-------- 提示された抜粋 --------
説明

跳躍玩具

【課題】 従来のめんこの遊び方を超えて、より多様化した遊びができる新たな跳躍玩具を提供する。
【解決手段】 跳躍玩具は、円形の基板12と、その裏面側に直径方向の軸部16を中心として回動自在に取り付けた半円形の可動板13と、可動板13を基板12の裏面上の一方の半円部分側に位置するように力を加える付勢部材23とを備える。基板12は、可動板13の軸部16の両端を軸部16と直交する方向に移動可能に支持する軸孔と、基板12の裏面上の他方の半円部分側に付勢部材23の力に抗して可動板13を係止する係止部12aとを有する。

【発明の詳細な説明】
【技術分野】
【0001】
本発明は、めんこ等の遊びやゲームができる跳躍玩具に関する。
【背景技術】
【0002】
子供の遊びで用いられるめんこは、表面に絵や図形を描いた円形や長方形の厚紙等のシートからなり、その一般的な遊び方は、平らな地面や台上に置いためんこに対して別のめんこを打ち付け、先のめんこを裏返せば勝ちとするものである。このようなめんこ遊びの多様な楽しみ方を可能にするものとして、表面に互いに関連性を有する異なった絵、図形、文字等の表示を施した複数のめんこのうちの一部を、他のめんこよりも比重が大きくなるように形成しためんこセットが提案されている(特許文献1)。
【先行技術文献】
【特許文献】
【0003】
【特許文献1】特開2003−126565号公報
【発明の概要】
【発明が解決しようとする課題】
【0004】
しかしながら、上記のめんこセットにしても、1つのめんこを他のめんこに打ち付けて裏返すという従来の遊び方を越えるものではない。
【0005】
本発明は、上記のようなめんこの遊び方に留まらず、めんこの当て方次第で1以上のめんこを跳躍させてひっくり返すことができるようにすることで、遊び方をよりダイナミックに多様化させる新たな玩具を提供することを目的とする。
-------- 処理対象の行 --------
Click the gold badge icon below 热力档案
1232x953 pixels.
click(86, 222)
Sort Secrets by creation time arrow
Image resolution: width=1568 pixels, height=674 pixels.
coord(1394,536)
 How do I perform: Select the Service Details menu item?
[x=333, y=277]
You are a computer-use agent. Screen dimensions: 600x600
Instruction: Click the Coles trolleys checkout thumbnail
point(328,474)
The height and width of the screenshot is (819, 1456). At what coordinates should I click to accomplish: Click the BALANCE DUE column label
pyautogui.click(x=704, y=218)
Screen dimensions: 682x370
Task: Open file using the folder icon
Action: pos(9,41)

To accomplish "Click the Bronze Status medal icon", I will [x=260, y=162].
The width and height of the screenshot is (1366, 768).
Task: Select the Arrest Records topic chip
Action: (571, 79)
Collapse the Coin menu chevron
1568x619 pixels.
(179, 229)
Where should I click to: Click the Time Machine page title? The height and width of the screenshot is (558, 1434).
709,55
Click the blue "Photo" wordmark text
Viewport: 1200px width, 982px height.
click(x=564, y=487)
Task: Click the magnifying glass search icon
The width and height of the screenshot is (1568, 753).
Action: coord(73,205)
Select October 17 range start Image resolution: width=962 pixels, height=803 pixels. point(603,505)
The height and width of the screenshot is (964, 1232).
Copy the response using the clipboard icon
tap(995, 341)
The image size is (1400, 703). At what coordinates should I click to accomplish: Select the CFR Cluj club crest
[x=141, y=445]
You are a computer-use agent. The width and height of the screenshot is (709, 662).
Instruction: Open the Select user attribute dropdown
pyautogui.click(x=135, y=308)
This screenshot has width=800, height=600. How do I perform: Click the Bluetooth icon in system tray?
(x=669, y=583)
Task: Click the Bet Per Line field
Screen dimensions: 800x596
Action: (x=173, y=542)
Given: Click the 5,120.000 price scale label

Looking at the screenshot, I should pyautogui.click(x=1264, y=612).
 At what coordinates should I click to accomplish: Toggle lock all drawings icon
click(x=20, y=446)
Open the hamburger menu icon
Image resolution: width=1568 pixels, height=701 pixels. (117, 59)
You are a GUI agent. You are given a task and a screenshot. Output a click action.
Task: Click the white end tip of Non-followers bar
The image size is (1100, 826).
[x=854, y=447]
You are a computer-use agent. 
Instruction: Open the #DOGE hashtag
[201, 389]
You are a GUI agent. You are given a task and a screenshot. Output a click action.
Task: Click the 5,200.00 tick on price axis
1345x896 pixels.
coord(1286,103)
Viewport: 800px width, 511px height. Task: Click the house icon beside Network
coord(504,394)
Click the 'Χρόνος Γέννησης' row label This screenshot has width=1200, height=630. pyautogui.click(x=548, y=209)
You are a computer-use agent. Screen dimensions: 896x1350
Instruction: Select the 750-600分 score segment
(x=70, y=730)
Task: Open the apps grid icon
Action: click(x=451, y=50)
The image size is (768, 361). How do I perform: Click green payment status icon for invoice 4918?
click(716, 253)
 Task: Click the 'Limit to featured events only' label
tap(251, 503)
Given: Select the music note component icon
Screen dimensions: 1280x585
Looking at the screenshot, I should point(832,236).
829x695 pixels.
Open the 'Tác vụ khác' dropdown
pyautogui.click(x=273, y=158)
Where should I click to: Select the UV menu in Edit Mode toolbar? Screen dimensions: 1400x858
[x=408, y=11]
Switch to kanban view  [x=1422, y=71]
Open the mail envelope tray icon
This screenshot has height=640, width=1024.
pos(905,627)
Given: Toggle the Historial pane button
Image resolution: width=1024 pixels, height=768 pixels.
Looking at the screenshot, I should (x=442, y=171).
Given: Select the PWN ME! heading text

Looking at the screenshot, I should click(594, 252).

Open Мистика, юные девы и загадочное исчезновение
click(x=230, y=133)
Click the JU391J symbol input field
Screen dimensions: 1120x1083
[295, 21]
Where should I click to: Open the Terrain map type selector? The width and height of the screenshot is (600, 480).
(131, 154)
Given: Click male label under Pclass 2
--------
- [作業一覧]:
A. 処理対象の行のうち、「The height and width of the screenshot is (819, 1456).」を含む行から「Action: pos(9,41)」を含む行までを、両端の行も含めて一字一句違えずに打ち直してください。
B. 跳躍玩具の説明文について、最後に示された文の次から続きを書いてください。

- [作業別の出力]:
A.
The height and width of the screenshot is (819, 1456). At what coordinates should I click to accomplish: Click the BALANCE DUE column label
pyautogui.click(x=704, y=218)
Screen dimensions: 682x370
Task: Open file using the folder icon
Action: pos(9,41)

B.
【課題を解決するための手段】
【0006】
本発明は、円形の基板と、その裏面側に直径方向の軸部を中心として回動自在に取り付けた半円形の可動板と、該可動板を前記基板の裏面上の一方の半円部分側に位置するように力を加える付勢部材とを備えた跳躍玩具であって、
前記基板は、前記可動板の軸部の両端を該軸部と直交する方向に所定間隔移動可能に支持する軸孔と、当該基板の裏面上の他方の半円部分側に前記付勢部材の力に抗して前記可動板を係止する係止部とを有し、
前記係止部により前記可動板を係止した状態で前記基板に対し、前記可動板の軸部の両端が前記軸孔内で該軸部と直交する方向にずれるように力を加えたときに前記可動板の係止が解除され、前記付勢部材の力により前記可動板が回動して前記基板を置いた平面から跳躍することを特徴とする。
【0007】
本発明によれば、跳躍玩具が係止部により可動板を係止した状態のとき、例えば、同様な形状の円盤をある値以上の力で基板に衝突させると、その衝撃で移動する基板の軸孔内で可動板の軸部の両端が軸部と直交する方向にずれるので、可動板の係止が解除される。その結果、付勢部材の力により可動板が瞬間的に回動し、基板を置いた平面を蹴る。その反力によって基板が跳ね上げられるため、玩具全体が跳躍し、宙返りする動作を行う。
【0008】
従って、本発明の跳躍玩具を使用すれば、従来のめんこのように、同じ形状の玩具を当てて裏返す遊びをすることができる。更に、めんことしての遊び方に限らず、本発明の玩具を予め定めた位置や領域に着地させることができるかを競ったり、本発明の玩具を複数並べていくつ裏返すことができるかを競うゲームを行うことができる。このように、玩具同士の当て方次第で1以上の玩具を跳躍させてひっくり返すことができるので、従来のめんこ遊びを超えて、よりダイナミックに多様化した遊びを実現できる。
【0009】
なお、本発明の玩具の形態は、基板と可動板がそれぞれ円や半円形であることが最も良いが、楕円や多角形であってもよい。従って、本発明でいう「円形」には楕円や多角形も含まれる。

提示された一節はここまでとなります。